Please continue the essay about Steve Woodhead from the end of its last paragraph.

##### TEXT UNDER STUDY #####

One of the great blessings of my life has been the fact I’ve been surrounded by people who have been kinder to me than I have deserved. One of those people is leaving soon, and I want you to meet him before he goes.
My brother-in-law, Steve Woodhead, is going into hospice care today. He has battled cancer for more than a year now, but the doctors have told him he cannot win. He has a tumor growing around his spinal column. Between the pain and the drugs, he is in and out of lucidity at this point.
To give you an idea who Steve is, know that 26 years ago when I proposed marriage to his little sister, I was a starving student who had popped the question before I thought about practicalities like a honeymoon. Steve stepped in and procured for us a cabin in Kennebunkport, Maine about a mile from the compound owned by George H.W. and Barbara Bush. Steve and his wife, Joline, let us borrow their bikes for that week in Maine. I broke the chain on his and took it to a local bike shop to have it repaired. When I told the shop owner about Steve and what he’d done, the shop owner repaired Steve’s bike free of charge.
Kindness inspires more kindness, I believe. I think Steve believed it too. No, he believes it. Not past tense. This is not a eulogy. It is an introduction. I want you and Steve to meet each other.
I’ll not get a chance to say goodbye to Steve in person, but that doesn’t matter. We said more important things the last time we were together. You see, Steve and I are both fathers of remarkable daughters.
We used to talk about fatherhood in general terms, every year or so when we got together for one family function or another. But as Steve’s daughter Angela kept achieving and achieving, it became obvious she was destined for a life most of us will never attain.

##### PROVIDED DATA #####

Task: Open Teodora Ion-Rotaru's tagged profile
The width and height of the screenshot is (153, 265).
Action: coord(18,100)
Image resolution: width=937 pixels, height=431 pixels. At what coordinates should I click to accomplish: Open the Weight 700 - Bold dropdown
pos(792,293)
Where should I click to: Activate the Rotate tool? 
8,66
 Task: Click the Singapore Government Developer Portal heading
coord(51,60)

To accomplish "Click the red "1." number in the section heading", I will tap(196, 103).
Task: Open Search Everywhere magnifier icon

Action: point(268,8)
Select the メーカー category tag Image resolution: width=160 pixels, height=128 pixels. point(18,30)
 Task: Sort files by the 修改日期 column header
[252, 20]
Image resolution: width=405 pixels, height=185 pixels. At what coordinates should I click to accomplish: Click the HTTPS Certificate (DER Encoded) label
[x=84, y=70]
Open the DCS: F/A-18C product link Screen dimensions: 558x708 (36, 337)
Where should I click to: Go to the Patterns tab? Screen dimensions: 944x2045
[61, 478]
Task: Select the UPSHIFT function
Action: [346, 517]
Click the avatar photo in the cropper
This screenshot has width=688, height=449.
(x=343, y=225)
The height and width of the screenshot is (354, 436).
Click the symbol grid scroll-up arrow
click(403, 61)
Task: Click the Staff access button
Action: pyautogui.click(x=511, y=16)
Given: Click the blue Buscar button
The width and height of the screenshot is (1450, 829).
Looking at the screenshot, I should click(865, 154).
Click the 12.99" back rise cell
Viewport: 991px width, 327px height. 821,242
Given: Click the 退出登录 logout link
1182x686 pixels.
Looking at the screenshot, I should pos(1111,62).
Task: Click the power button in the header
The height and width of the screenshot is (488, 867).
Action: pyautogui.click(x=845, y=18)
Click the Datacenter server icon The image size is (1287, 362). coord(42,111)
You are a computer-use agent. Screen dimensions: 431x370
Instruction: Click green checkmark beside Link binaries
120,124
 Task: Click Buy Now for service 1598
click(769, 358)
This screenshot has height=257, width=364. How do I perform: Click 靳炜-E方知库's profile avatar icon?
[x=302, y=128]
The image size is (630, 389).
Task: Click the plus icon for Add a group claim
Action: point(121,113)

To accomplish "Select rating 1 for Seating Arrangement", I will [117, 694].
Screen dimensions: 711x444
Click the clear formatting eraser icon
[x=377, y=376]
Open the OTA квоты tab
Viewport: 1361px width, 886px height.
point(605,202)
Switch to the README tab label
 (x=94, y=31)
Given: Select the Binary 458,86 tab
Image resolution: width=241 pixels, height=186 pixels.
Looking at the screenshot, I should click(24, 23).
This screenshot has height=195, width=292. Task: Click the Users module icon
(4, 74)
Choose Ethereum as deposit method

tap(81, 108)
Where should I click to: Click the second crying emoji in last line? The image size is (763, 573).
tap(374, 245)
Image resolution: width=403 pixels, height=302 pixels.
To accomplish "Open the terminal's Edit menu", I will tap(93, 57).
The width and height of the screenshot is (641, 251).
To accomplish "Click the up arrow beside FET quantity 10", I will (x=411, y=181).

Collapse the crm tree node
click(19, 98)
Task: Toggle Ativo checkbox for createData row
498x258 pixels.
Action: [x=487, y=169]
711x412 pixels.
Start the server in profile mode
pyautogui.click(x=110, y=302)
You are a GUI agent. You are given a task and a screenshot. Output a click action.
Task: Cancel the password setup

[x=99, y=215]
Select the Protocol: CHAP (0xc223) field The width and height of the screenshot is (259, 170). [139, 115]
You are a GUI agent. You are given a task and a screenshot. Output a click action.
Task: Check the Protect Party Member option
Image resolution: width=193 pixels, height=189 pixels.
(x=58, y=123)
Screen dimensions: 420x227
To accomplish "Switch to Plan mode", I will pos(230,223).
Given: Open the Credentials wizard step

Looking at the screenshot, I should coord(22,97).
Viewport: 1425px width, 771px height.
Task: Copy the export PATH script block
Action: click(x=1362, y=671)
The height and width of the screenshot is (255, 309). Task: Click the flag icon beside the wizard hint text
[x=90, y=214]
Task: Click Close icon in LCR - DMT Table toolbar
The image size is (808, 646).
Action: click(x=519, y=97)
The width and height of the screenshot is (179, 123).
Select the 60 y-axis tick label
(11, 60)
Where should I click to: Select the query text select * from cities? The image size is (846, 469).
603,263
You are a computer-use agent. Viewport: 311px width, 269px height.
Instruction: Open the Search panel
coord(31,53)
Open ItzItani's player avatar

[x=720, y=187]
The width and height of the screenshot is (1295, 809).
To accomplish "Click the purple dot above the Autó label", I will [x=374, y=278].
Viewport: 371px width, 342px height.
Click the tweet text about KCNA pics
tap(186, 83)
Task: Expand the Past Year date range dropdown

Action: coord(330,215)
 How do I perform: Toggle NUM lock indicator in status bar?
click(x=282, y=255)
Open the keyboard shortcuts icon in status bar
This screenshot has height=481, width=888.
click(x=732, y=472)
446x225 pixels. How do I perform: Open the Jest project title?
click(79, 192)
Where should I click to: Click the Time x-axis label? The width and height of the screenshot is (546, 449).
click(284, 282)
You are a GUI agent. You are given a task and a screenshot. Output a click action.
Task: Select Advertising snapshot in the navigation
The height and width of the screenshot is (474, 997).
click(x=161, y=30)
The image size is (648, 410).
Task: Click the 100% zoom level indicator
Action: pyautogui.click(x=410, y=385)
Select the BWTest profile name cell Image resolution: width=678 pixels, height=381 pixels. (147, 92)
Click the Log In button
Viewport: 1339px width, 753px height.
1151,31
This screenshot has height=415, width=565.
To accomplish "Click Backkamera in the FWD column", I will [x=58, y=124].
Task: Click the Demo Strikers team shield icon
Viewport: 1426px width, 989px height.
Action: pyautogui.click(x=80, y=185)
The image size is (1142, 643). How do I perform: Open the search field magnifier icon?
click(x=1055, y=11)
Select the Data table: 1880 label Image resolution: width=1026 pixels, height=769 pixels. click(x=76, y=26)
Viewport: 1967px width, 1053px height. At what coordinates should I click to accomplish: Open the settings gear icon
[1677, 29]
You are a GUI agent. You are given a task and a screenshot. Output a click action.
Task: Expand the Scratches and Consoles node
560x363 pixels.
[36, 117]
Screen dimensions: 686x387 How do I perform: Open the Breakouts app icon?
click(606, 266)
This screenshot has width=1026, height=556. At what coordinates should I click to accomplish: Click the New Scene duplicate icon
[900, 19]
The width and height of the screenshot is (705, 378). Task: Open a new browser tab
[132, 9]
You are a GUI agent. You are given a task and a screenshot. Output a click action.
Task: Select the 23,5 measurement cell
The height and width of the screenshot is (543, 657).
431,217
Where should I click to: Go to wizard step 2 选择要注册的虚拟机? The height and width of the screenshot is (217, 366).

#####

_EXERCISE OUTPUT_
I watched Angela grow from an infant. Today she works for the FDIC in Washington, having gone from a public school education in rural Maine through George Washington University to a position of responsibility, prestige and the potential for far greater growth.
My daughter, I told Steve last summer, is showing some of the same character traits and academic prowess Angela had shown at the same age. “Steve,” I said, “I am an only child who has, until now, raised only a son. I could raise a girl, but I know nothing of helping her grow from a girl into a wise, strong young woman. How do I help this girl become the kind of remarkable adult I believe she can be?”
Knowing Steve, I should not have been surprised at his answer. “Be there for her,” he said. “Don’t let her forget that you are there for her, and that she should never fear to spread her wings, because you’ll always provide that safety net. Let her have the confidence to take risks and follow her ambitions. That confidence comes from knowing that someone loves her and will – if she falls – keep her from falling too far, or at least will be there to help her pick herself up so she can try again.
“She’s got the hard part,” Steve said to me. “She’s got to go out there and accomplish whatever she sets out to do. It’ll be hard for you to watch sometimes because you’ll see things she doesn’t, but you’ll both be fine. Just be there for her. She’ll do the rest.”
Steve was doing for me exactly what he was telling me to do for my daughter. He was giving me the confidence to be the father I needed to be by telling me he knew I could do it.
I don’t fear for Angela when Steve passes. She has traveled far enough down her own path to becoming a strong, wise woman that she no longer needs the comfort of a safety net. But I feel for her. A love that strong is hard to lose from one’s life.
Upon Angela, Steve has helped bestow wisdom, strength and confidence. I hope she has also inherited his gift of kindness.
It’s that gift that made me want to introduce you to Steve – and to ask a favor of you. If you have the opportunity today, would you say or do something kind to someone else? It doesn’t matter what or for whom. Just help me honor Steve’s kindness with a bit of your own. Steve and I both believe kindness inspires more kindness. I just feel I owe it to him to ask you this favor before he leaves.